⟨

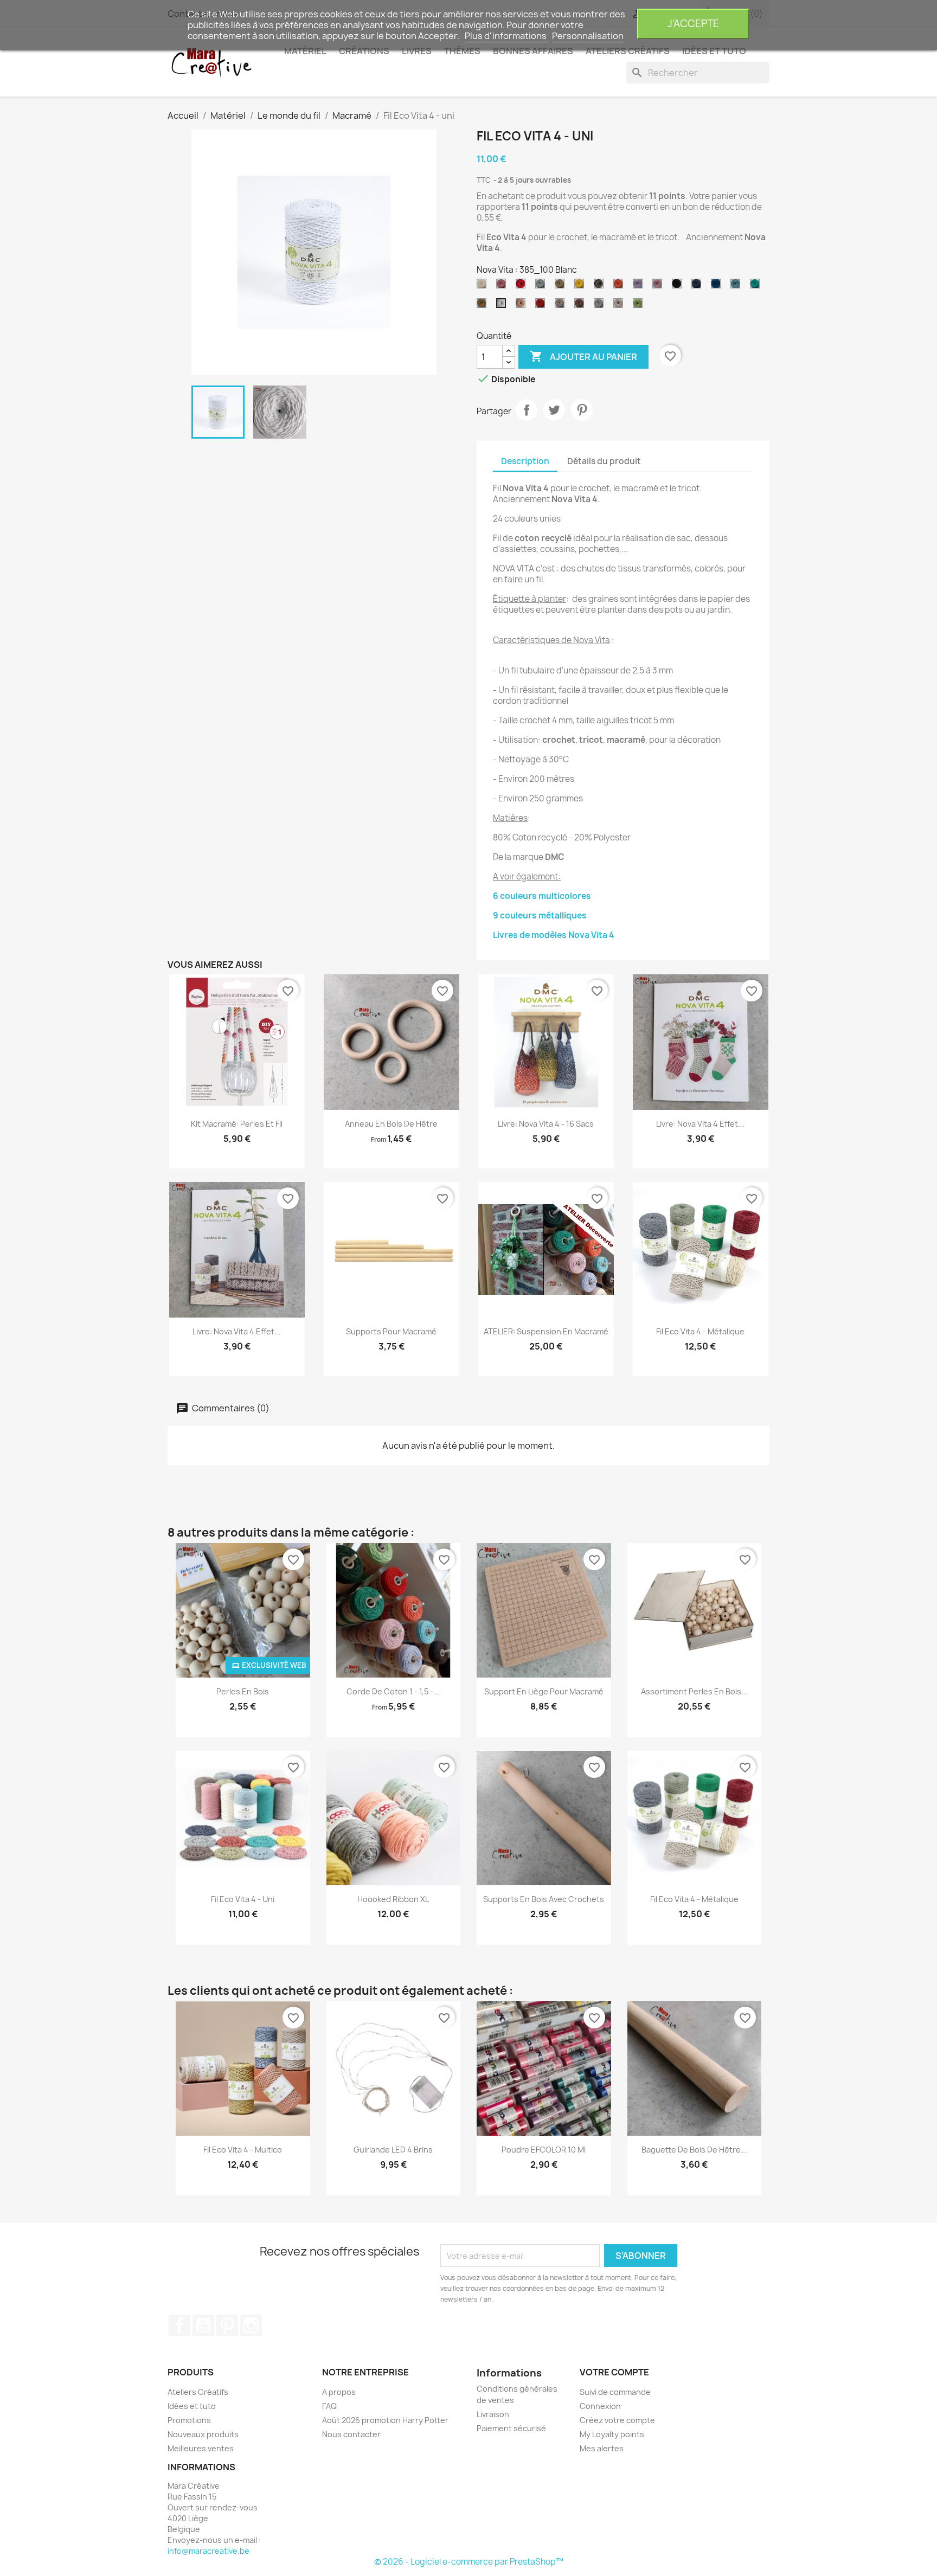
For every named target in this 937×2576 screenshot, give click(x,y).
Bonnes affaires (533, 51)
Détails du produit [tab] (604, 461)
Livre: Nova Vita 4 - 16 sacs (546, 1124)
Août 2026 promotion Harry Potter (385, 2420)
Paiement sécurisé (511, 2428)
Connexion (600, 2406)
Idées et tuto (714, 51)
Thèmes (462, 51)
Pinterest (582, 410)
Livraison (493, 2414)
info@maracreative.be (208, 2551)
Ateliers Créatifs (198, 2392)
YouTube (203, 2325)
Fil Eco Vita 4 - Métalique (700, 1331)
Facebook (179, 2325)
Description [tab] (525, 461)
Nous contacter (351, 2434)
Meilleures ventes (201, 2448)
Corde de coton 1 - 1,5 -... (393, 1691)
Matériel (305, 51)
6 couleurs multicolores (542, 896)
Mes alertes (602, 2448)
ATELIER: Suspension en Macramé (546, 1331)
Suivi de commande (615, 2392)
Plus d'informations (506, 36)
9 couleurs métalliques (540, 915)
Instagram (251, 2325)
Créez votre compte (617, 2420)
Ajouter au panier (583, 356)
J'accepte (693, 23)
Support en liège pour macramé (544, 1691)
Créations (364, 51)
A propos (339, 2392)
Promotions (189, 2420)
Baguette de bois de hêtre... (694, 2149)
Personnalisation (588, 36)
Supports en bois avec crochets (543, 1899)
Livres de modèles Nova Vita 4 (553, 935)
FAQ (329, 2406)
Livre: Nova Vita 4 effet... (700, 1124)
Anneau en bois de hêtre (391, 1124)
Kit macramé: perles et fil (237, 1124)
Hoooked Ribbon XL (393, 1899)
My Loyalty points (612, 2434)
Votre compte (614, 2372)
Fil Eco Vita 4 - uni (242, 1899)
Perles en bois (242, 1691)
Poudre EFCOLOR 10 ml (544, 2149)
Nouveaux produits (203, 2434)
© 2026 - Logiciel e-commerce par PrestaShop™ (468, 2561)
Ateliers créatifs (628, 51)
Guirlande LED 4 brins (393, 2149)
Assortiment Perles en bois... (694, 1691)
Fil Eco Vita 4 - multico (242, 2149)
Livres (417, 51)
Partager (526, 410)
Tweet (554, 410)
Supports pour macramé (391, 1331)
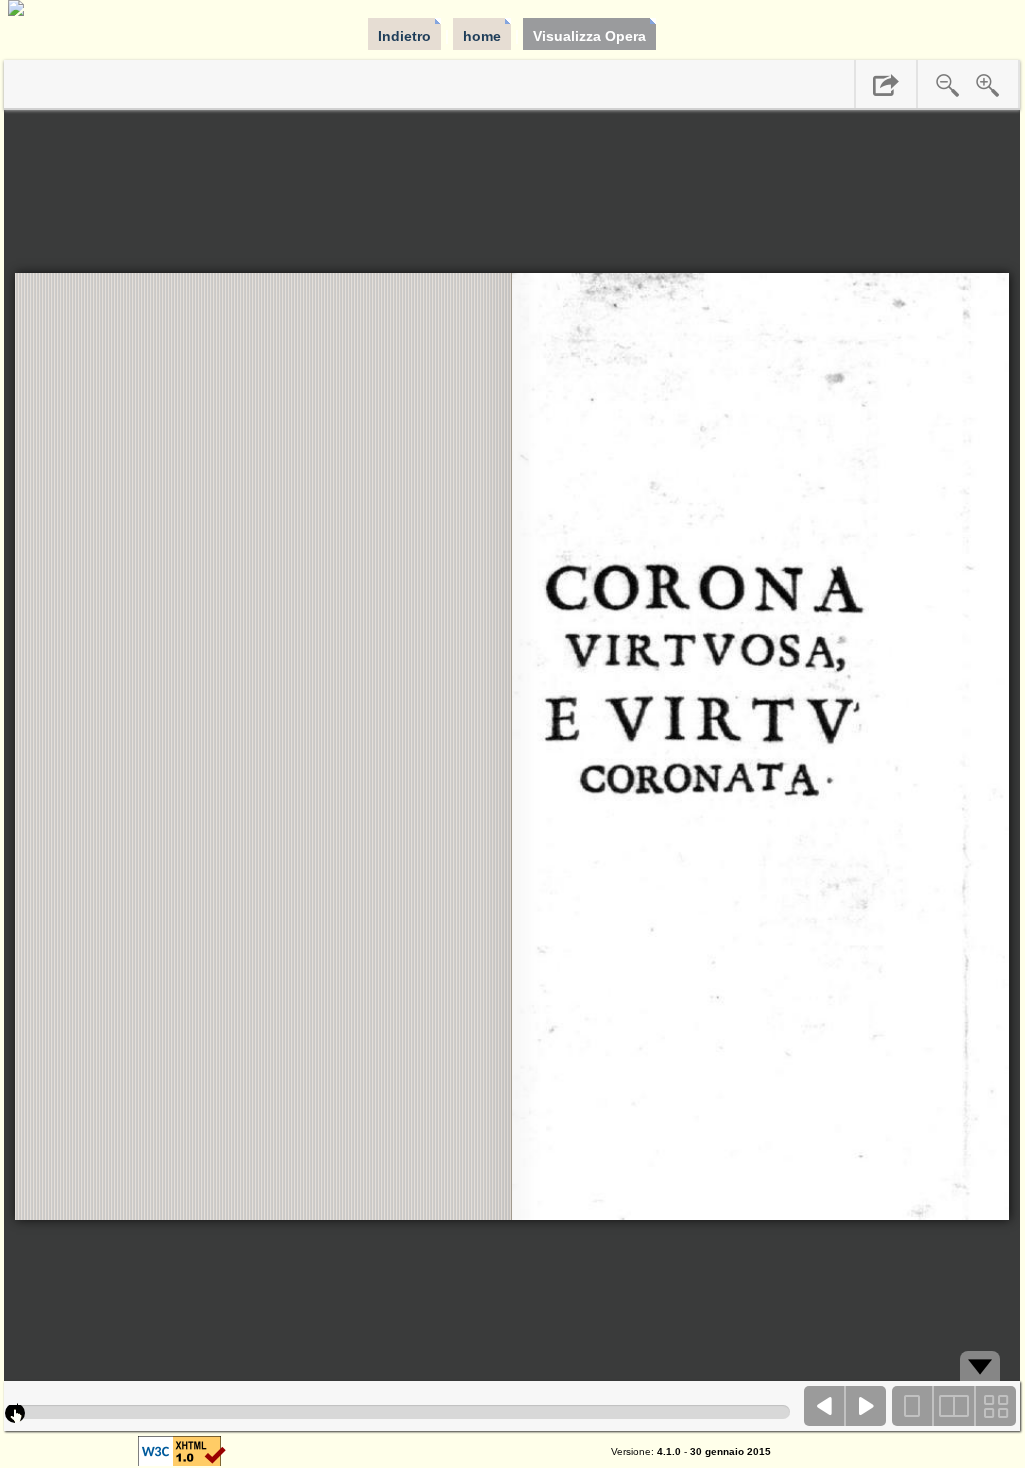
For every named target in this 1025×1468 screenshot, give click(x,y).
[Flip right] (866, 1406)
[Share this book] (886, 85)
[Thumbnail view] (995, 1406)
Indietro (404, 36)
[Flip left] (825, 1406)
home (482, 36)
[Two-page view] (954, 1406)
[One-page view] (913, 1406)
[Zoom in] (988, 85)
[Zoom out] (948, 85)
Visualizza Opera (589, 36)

⟩

### TASK GOAL:
Nothing but the pictures should be left out when the listing is repeated exactly.

### RESULT:
For every named target in this 937×2576 screenshot, give click(x,y).
Bonnes affaires (533, 51)
Détails du produit [tab] (604, 461)
Livre: Nova Vita 4 - 16 sacs (546, 1124)
Août 2026 promotion Harry Potter (385, 2420)
Paiement sécurisé (511, 2428)
Connexion (600, 2406)
Idées et tuto (714, 51)
Thèmes (462, 51)
Pinterest (582, 410)
Livraison (493, 2414)
info@maracreative.be (208, 2551)
Ateliers Créatifs (198, 2392)
YouTube (203, 2325)
Fil Eco Vita 4 - Métalique (700, 1331)
Facebook (179, 2325)
Description [tab] (525, 461)
Nous contacter (351, 2434)
Meilleures ventes (201, 2448)
Corde de coton 1 - 1,5 -... (393, 1691)
Matériel (305, 51)
6 couleurs multicolores (542, 896)
Mes alertes (602, 2448)
ATELIER: Suspension en Macramé (546, 1331)
Suivi de commande (615, 2392)
Plus d'informations (506, 36)
9 couleurs métalliques (540, 915)
Instagram (251, 2325)
Créez votre compte (617, 2420)
Ajouter au panier (583, 356)
J'accepte (693, 23)
Support en liège pour macramé (544, 1691)
Créations (364, 51)
A propos (339, 2392)
Promotions (189, 2420)
Baguette de bois de hêtre... (694, 2149)
Personnalisation (588, 36)
Supports en bois avec crochets (543, 1899)
Livres de modèles Nova Vita 4 (553, 935)
FAQ (329, 2406)
Livre: Nova Vita 4 effet... (700, 1124)
Anneau en bois de hêtre (391, 1124)
Kit macramé: perles et fil (237, 1124)
Hoooked Ribbon XL (393, 1899)
My Loyalty points (612, 2434)
Votre compte (614, 2372)
Fil Eco Vita 4 - uni (242, 1899)
Perles en bois (242, 1691)
Poudre EFCOLOR 10 ml (544, 2149)
Nouveaux produits (203, 2434)
© 2026 - Logiciel e-commerce par PrestaShop™ (468, 2561)
Ateliers créatifs (628, 51)
Guirlande LED 4 brins (393, 2149)
Assortiment Perles en bois... (694, 1691)
Fil Eco Vita 4 - multico (242, 2149)
Livres (417, 51)
Partager (526, 410)
Tweet (554, 410)
Supports pour macramé (391, 1331)
For every named target in this 1025×1468 screenshot, give click(x,y).
[Flip right] (866, 1406)
[Share this book] (886, 85)
[Thumbnail view] (995, 1406)
Indietro (404, 36)
[Flip left] (825, 1406)
home (482, 36)
[Two-page view] (954, 1406)
[One-page view] (913, 1406)
[Zoom in] (988, 85)
[Zoom out] (948, 85)
Visualizza Opera (589, 36)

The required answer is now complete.